Students report Zoombombing, but no officially reported incidents

Anneliese Esparza, A&E Editor

Amid the meteoric rise of Zoom in the wake of COVID-19, several universities around the country have experienced security problems on the platform. Such security breaches are nicknamed Zoombombing and can take various forms, such as displays of obscene content, vitriolic remarks or disruptive behavior.

While Associate Vice President for Communications Margaret Chantung said that there have been no reported incidents of Zoombombing in CSUSM classes, there is evidence that some incidents have occurred without being reported.

On Facebook, CSUSM student Caleb Standley said that someone had disrupted his History 102 class by repeatedly moaning. The professor of that class, Zhiwei Xiao, said that he received an email from Standley mentioning the incident.

However, Xiao himself was not aware of the disruption. “On my end, I was totally, totally, unaware. I didn’t see anything, I didn’t notice anything,” said Xiao, who said that he has never taught an online class before.

“When I was teaching the class online, I was just staring at my lecture notes, I was using the share screen function to share with my students, so I was so involved with my notes I didn’t notice anything happening outside of my document,” said Xiao.

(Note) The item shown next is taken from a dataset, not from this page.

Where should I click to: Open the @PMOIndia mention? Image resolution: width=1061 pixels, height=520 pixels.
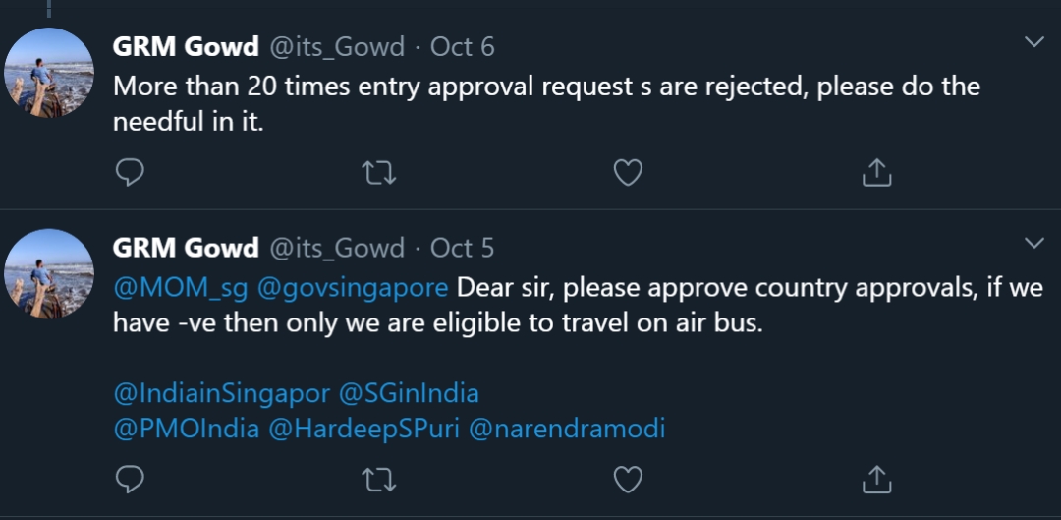(186, 430)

“Then when [the student] told me about it, I was surprised, but I didn’t know what to do. Besides, he told me about it afterwards,” said Xiao.

Also on Facebook, a different CSUSM student said that people screamed racist and rude comments in one of his classes. The student did not respond to a request for additional details.

According to Chantung, where to report an incident of Zoombombing would depend on the type of harassment. Classroom misconduct such as disruptive behavior and bullying can be reported to the Dean of Students Office.

Harassment based on bias could be reported to the Dean of Students Office or the Office of Inclusive Excellence, while harassment related to Title IX (discrimination on the basis of sex) can be reported to the Office of Title IX.

For information on actions you can take to make Zoom meetings more secure, visit csusm.edu/security/training/securing-zoom.html.